The economic news this week is much as you would expect it to be, that would be grim news, but something more happened that few people appreciate magnitude of the potential consequences. The usual news is that new unemployment claims remain over half a million for the week, 200,000 jobs were lost last month (really many more than that) and fourteen percent of US homes are deliquent on payments or in foreclosure on top of millions lost already. The really serious news is that the next world war has started to heat up. Peace talks appear to have failed and a clash of empires is under way for world domination. Much of this is not apparent on the surface but the events now set in motion will bring profound changes across the planet.
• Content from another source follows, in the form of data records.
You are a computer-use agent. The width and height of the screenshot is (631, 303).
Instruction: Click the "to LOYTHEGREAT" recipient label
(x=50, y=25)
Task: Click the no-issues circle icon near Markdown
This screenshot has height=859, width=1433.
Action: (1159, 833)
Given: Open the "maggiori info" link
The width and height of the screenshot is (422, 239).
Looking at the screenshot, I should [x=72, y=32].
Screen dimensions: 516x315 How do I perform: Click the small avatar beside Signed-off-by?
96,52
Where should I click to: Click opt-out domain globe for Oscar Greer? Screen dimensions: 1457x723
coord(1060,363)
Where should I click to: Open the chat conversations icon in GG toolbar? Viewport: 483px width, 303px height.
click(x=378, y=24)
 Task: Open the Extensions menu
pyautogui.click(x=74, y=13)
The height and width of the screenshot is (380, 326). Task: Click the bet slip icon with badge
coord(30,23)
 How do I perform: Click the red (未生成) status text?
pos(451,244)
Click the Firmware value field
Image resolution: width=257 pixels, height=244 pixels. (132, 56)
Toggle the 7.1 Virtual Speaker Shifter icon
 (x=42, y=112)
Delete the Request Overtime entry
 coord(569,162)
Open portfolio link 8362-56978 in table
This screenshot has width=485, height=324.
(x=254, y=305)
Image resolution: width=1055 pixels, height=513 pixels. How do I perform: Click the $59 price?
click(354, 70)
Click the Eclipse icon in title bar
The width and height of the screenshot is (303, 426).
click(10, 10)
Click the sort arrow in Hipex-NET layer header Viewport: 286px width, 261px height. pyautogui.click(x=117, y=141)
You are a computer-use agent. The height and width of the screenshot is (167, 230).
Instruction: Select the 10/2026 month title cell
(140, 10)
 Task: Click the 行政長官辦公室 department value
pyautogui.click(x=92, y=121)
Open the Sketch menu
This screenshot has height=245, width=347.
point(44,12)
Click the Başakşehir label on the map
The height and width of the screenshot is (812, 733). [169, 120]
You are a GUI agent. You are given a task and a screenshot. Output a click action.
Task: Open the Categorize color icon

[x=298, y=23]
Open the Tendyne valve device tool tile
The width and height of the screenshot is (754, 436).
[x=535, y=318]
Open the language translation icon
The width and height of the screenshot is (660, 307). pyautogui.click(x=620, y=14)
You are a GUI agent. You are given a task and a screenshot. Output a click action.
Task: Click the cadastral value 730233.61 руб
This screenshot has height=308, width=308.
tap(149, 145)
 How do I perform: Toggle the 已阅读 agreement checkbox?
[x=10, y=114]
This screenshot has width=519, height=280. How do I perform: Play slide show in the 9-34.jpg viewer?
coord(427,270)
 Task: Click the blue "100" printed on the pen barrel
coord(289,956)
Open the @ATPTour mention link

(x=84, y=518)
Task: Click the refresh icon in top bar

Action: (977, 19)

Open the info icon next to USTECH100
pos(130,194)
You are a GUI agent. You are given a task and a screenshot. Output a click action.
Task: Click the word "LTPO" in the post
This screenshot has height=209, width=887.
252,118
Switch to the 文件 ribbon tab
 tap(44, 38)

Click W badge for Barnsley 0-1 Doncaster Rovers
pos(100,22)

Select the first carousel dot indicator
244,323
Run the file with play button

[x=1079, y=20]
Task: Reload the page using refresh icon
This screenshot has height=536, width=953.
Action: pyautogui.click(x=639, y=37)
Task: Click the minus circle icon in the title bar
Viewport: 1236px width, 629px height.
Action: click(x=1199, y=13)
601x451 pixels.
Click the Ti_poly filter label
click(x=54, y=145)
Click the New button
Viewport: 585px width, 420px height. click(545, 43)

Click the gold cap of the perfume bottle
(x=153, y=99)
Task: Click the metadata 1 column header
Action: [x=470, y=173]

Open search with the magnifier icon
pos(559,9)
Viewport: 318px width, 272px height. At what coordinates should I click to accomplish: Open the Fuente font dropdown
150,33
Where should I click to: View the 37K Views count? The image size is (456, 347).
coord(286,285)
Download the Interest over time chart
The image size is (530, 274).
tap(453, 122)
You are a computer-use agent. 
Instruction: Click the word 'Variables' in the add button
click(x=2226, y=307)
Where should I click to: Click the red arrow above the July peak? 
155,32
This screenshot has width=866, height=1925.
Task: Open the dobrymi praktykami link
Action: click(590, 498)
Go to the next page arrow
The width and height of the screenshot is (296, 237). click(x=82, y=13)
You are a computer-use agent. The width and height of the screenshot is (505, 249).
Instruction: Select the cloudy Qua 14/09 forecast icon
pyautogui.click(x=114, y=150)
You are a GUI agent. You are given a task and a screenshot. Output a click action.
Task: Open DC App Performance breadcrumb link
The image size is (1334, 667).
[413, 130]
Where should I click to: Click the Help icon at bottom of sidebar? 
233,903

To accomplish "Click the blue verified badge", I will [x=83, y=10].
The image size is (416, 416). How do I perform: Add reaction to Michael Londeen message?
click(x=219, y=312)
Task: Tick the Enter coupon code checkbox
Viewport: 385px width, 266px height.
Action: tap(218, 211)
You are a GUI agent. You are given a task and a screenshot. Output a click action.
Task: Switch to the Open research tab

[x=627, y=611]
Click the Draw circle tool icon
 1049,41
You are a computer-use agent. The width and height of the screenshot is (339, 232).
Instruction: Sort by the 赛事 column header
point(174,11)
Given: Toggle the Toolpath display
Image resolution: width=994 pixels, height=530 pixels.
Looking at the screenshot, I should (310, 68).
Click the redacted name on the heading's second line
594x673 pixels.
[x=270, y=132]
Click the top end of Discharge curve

Japan has declared that its economy is officially in deflation after seven months of declines in consumer price. Demand for services dropped sharply last month and the new liberal government is preparing a new stimulas package. The falling USD has made imports into Japan too cheap and fully a third of their factories stand idle. Price wars are starting to ramp up between retailers, something Japan’s economists see as alarming. While not as apparent as the flood of Dollars in the world, there is an awful lot of yen in circulation and it needs to find a home.
Japan’s central bank has cut the interest rate effectively to zero in an attempt to boost their equities market after disappointing corporate earnings are threatening to crash their stock market. So Japan, who is for now still the second largest economy in the world has gone full in on the monetary war between the US and China. The Chinese Yuan is still pegged to the USD and this is driviing up the Yen and driving down Japan’s economy.
Medium sized economies like Brazil are trying to protect themselves from the tsunamis of Dollars and Yen from washing them away by restricting and taxing foreign capital coming in to their countries. The question is will China blink? Even while Obama was still in China ,they were calling on the rest of the world to do something about the US weak Dollar policy. Does this mean China is being hurt by this or are they just positioning themselves to take over after the worldwide market collapse?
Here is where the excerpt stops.